Preparing your marketing organization to power consumer experiences with data in the age of augmented reality
By Reese McGillie, Director of Insight Services, Merkle
Close your eyes for a minute. Envision the future along with me.
A time-traveling Delorean screeches to a stop on a tree-lined suburban street. Our hero turns to the insane scientist in the driver’s seat and asks him a question about measuring user behavior on their latest campaign microsite.
The insane scientist flips down his shades and deadpans:
“Clicks? Where we’re going, we don’t need clicks.”
Ok, fine. You caught me. That’s essentially the closing scene from Back to the Future, but Doc still makes a good point before he takes off in his flying car.
How will marketers prepare for an age when digital consumer experiences break free of the traditional screen paradigms of landing pages, shopping carts, and conversion forms? How will you measure a cross-channel journey that includes a fitness device, a thermostat, a self-driving car, and Snapchat?
When the technology landscape eventually becomes a mashup of personalization meets Internet of Things (IoT) with a dash of augmented reality, the ongoing development of consumer intelligence, analytics, and data capture methodologies must adapt to these changes. Unfortunately, most marketers can’t keep up with the current pace of technology, let alone competently ingest, orchestrate, and scale a meaningful consumer journey that moves beyond web and mobile.
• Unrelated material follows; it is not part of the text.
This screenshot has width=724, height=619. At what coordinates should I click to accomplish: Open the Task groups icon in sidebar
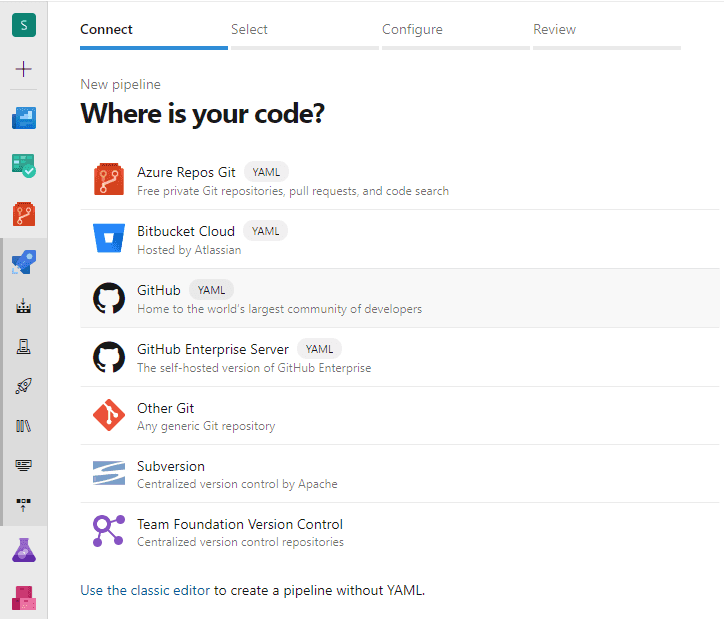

However, there is good news. Preparing your enterprise marketing team to power consumer experiences with all of these new sources of behavioral data relies on some foundational concepts and policies that should be put in place now—no matter what platforms you’re using.
1. Privacy issues: Don’t take new consumer behavioral data for granted.
If marketing organizations are taking things seriously, they will make the time to establish their own information security policies. The U.S. Federal Trade Commission has provided a plethora of content to guide companies in handling consumer data responsibly. But in addition to policy, companies must examine the lifecycle of the information that they are storing and analyzing.
For example, first-party data in the age of IoT and augmented reality devices may capture personally identifiable information that must be obfuscated before that data is shared with other systems or integrated with other data types.
Overarching governance of IoT data is lacking and remains a source of debate among industry experts. The internet has the IEEE and W3C for governance – but companies who work with IoT data must establish their own processes and policies. Data scientists and analysts who spend their time exploring these datasets understand that they cannot only rely on aggregated views – a finer grain is required to reveal rich insights. Without a well-vetted process to ensure that private information is secure and anonymized, those who are shaping, cleansing, or analyzing these datasets could inadvertently gain access to private information about individual consumers.
It’s not all restrictive, though – the silver lining to prioritizing information security is that marketers can leverage it as a key differentiator for the brands working in this space.
2. Find your actionable data stories.
The path to conversion has taken a turn. Marketers often rely on website vanity metrics, such as clicks and page views, which do not always provide meaningful insight into consumer affinity. Integrating IoT data with site data will be essential in telling the whole story of a customer’s journey.
IoT and AR devices completely break the paradigm of first-party data capture, offering a whole new crop of metrics and dimensions. But how do we define engagement when every intentional and unintentional interaction that a user has with a device is captured?
Actionable data stories will begin to emerge from methodologies like cohort analysis focused on IoT or AR device usage patterns and shared user attributes. For example, a combination of user behavioral attributes could point to a higher probability of increased purchases, or, conversely, identify users who are at risk for churn.
But don’t wait until the future: all of these insight initiatives can provide value immediately with your current data sets.
3. Focus on meaningful outcomes first. Shiny objects second.
Smart devices record so much information and from millions of users – geolocation, sleep patterns, entertainment preferences, heart rate – all being passively captured and stored. For marketers, the promise of the future for IoT devices is increasingly sophisticated consumer intelligence. But a good marketing objective will always focus on the same thing now or in the future— meaningful outcomes.
As the convenience of smart technology causes the customer journey to morph from stratified funnel steps into a blurred series of micro-moments, it will become more difficult to control and predict outcomes. But having a clear vision of your business model and what success looks like will help to filter through the noise of all this information.
And, hey, if your future-state customer journey includes a flying car, all the better.